[英]Glove Word Mover Similarity
I want to calculate text similarity using relaxed word movers distance. 我想使用轻松的字移动器距离来计算文本相似度。 I have two different datasets (corpus). 我有两个不同的数据集(语料库)。 See below. 见下文。
A <- data.frame(name = c(
"X-ray right leg arteries",
"consultation of gynecologist",
"x-ray leg arteries",
"x-ray leg with 20km distance",
"x-ray left hand"
), stringsAsFactors = F)
B <- data.frame(name = c(
"X-ray left leg arteries",
"consultation (inspection) of gynecalogist",
"MRI right leg arteries",
"X-ray right leg arteries with special care"
), stringsAsFactors = F)
I am using text2vec package in R. 我在R中使用text2vec包。
library(text2vec)
library(stringr)
prep_fun = function(x) {
x %>%
# make text lower case
str_to_lower %>%
# remove non-alphanumeric symbols
str_replace_all("[^[:alnum:]]", " ") %>%
# collapse multiple spaces
str_replace_all("\\s+", " ")
}
Combine both datasets
C = rbind(A, B)
C$name = prep_fun(C$name)
it = itoken(C$name, progressbar = FALSE)
v = create_vocabulary(it) %>% prune_vocabulary()

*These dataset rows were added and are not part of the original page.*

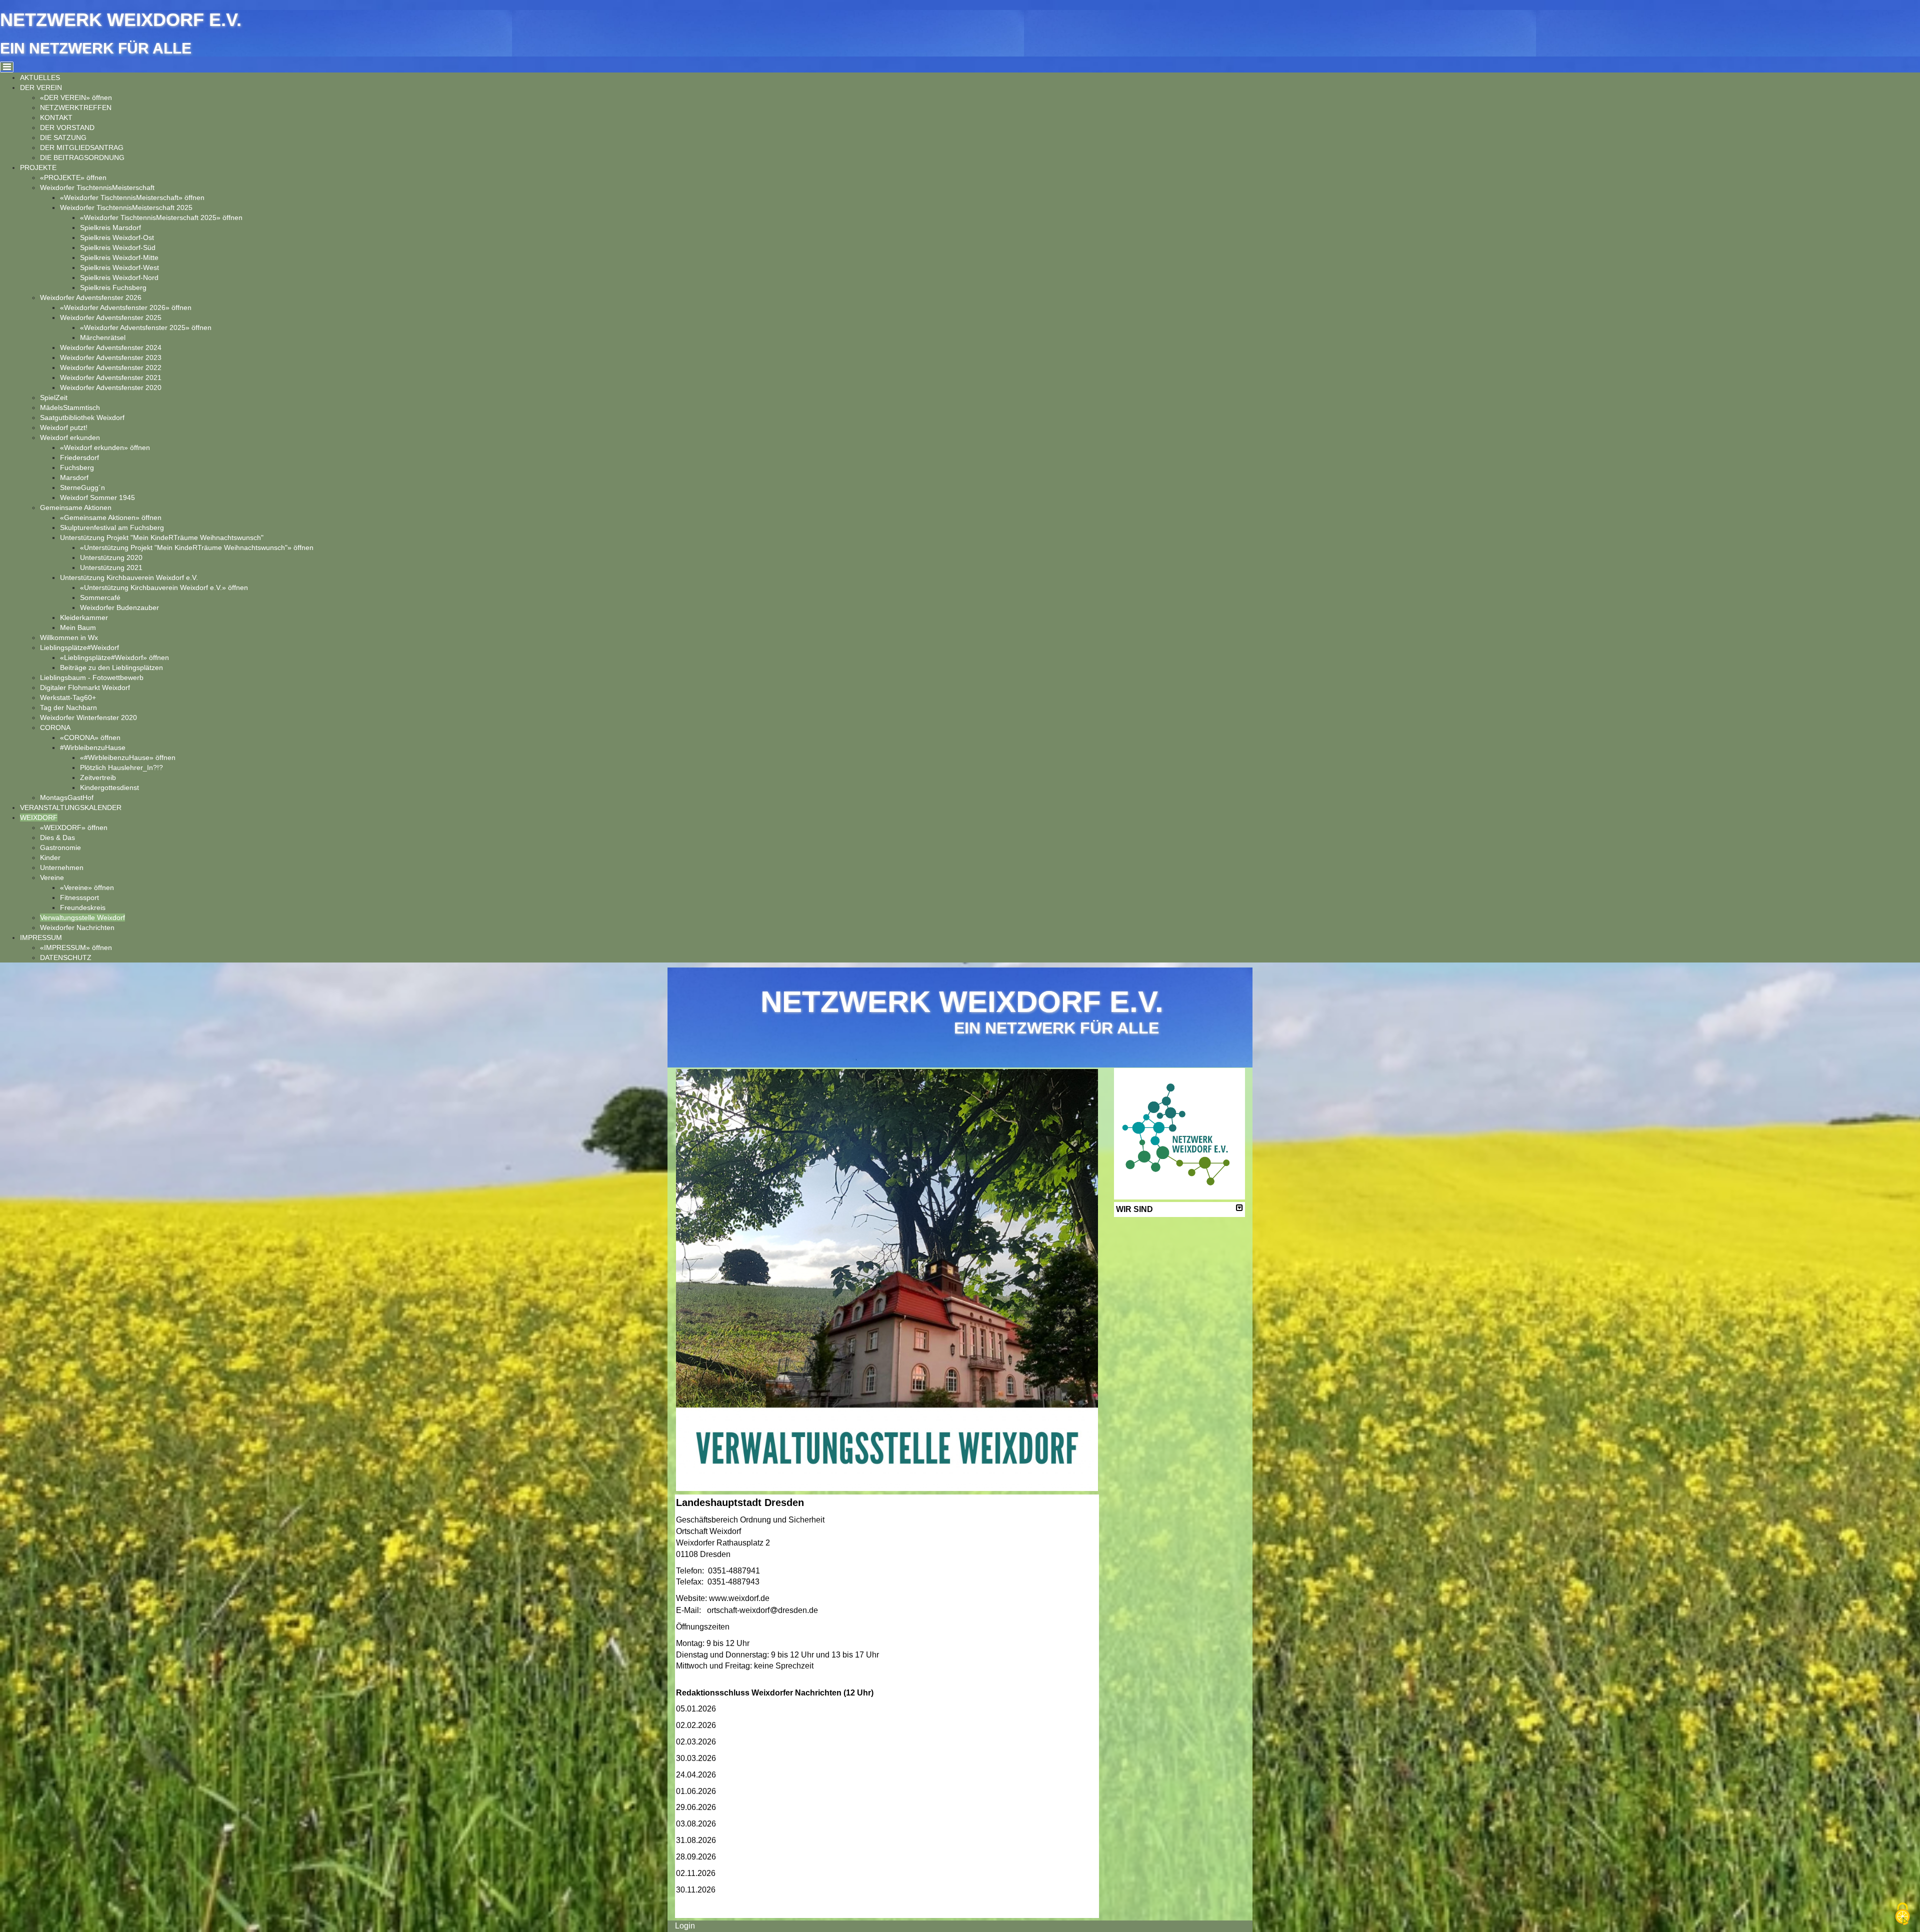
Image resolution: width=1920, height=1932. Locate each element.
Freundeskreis (83, 908)
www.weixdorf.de (739, 1598)
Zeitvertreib (98, 778)
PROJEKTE (38, 168)
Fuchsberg (77, 468)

vectorizer = vocab_vectorizer(v)
dtm = create_dtm(it, vectorizer)
tcm = create_tcm(it, vectorizer, skip_grams_window = 3)

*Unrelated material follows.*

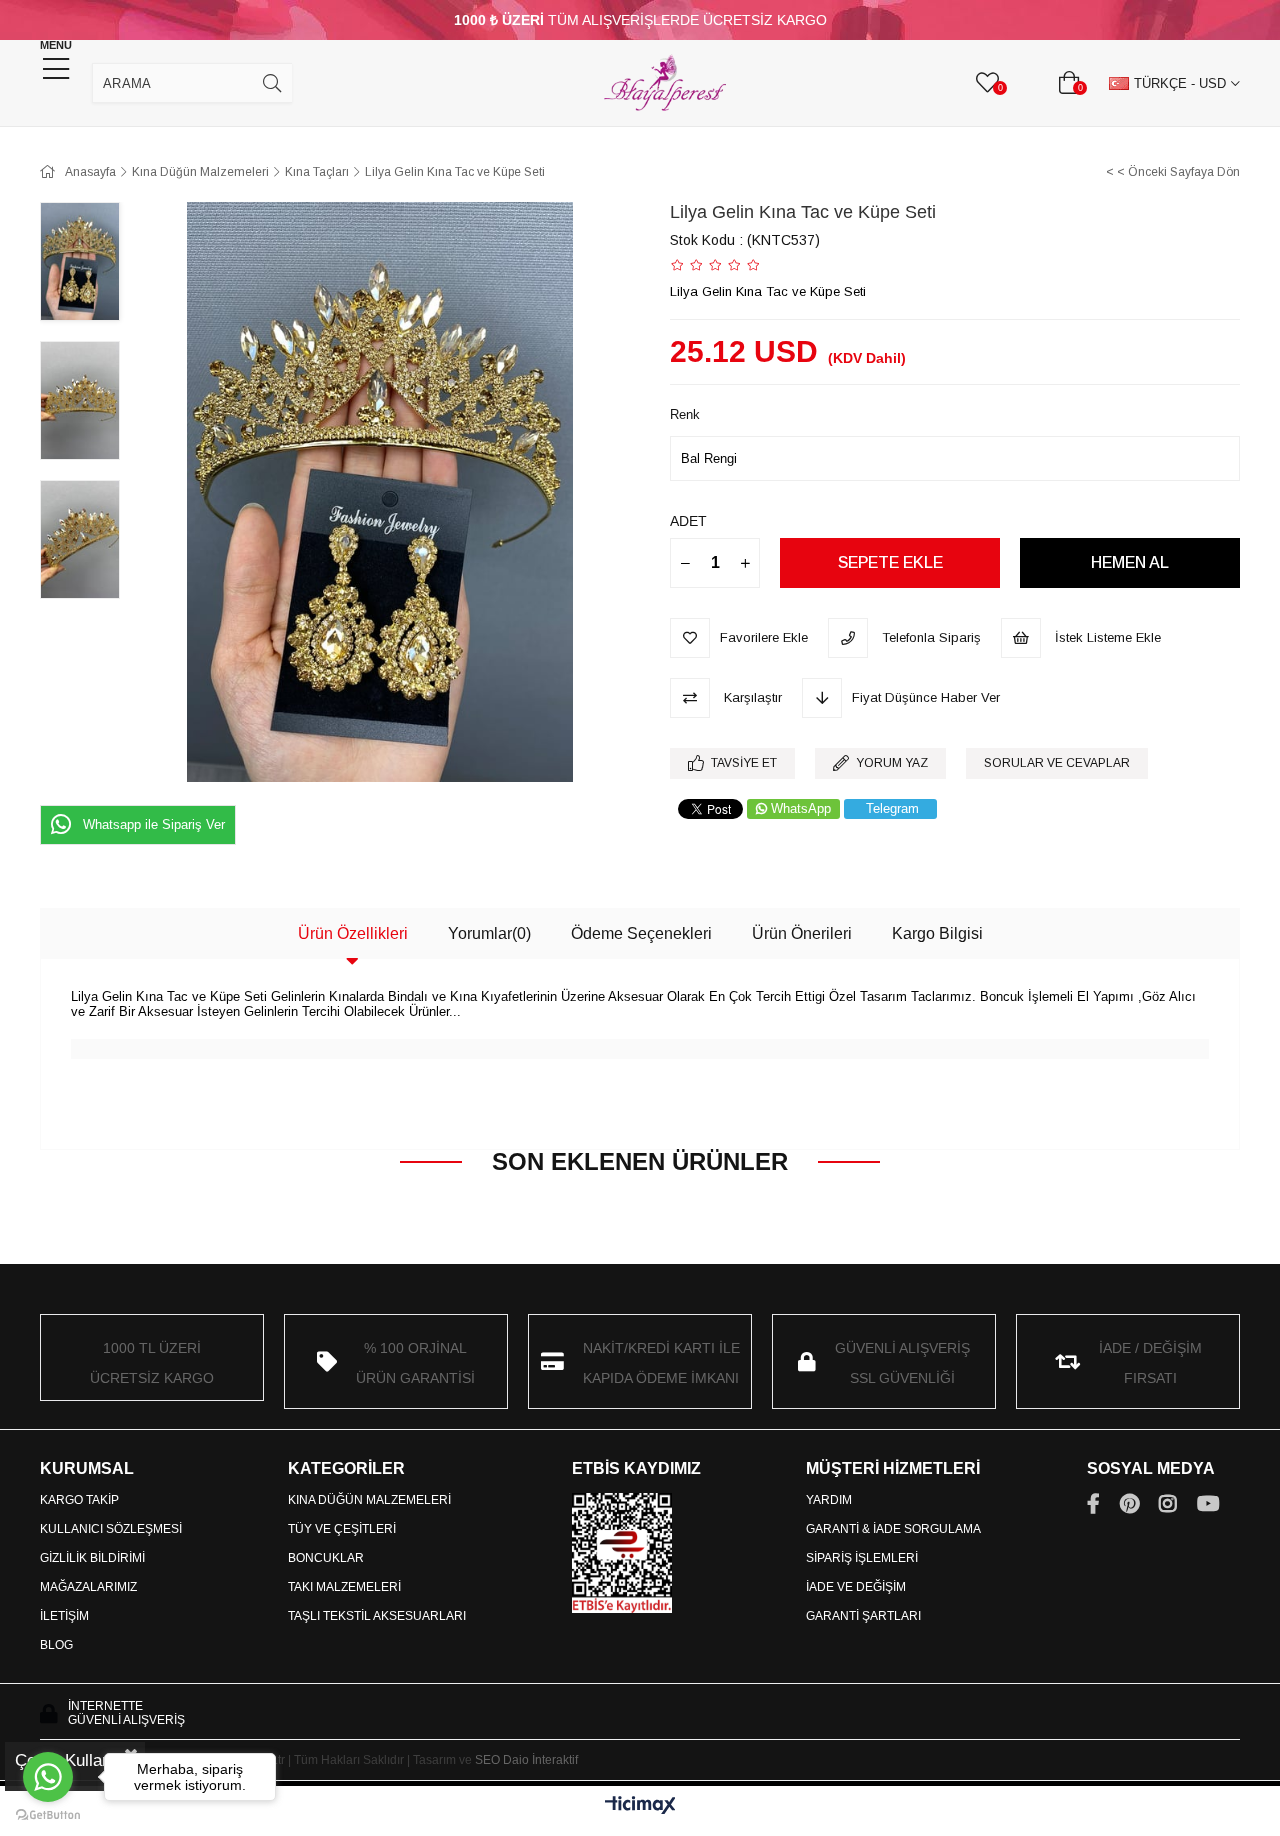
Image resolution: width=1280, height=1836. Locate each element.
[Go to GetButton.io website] (48, 1815)
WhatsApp (801, 808)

glove_model = GloVe$new(word_vectors_size = 10, vocabulary = v, x_max = 3)
wv = glove_model$fit_transform(tcm, n_iter = 10)
# get average of main and context vectors as proposed in GloVe paper
wv = wv + t(glove_model$components)
rwmd_model = RWMD$new(wv)
rwmd_dist = dist2(dtm[1:nrow(A), ], dtm[nrow(A)+1:nrow(C), ], method = rwmd_model, norm = 'none')
head(rwmd_dist)
[,1] [,2] [,3] [,4]
[1,] 0.1220713 0.7905035 0.3085216 0.4182328
[2,] 0.7043127 0.1883473 0.8031200 0.7038919
[3,] 0.1220713 0.7905035 0.3856520 0.4836772
[4,] 0.5340587 0.6259011 0.7146630 0.2513135
[5,] 0.3403019 0.5575993 0.7568583 0.5124514
Does skip_grams_window = 3
in tcm = create_tcm(it, vectorizer, skip_grams_window = 3)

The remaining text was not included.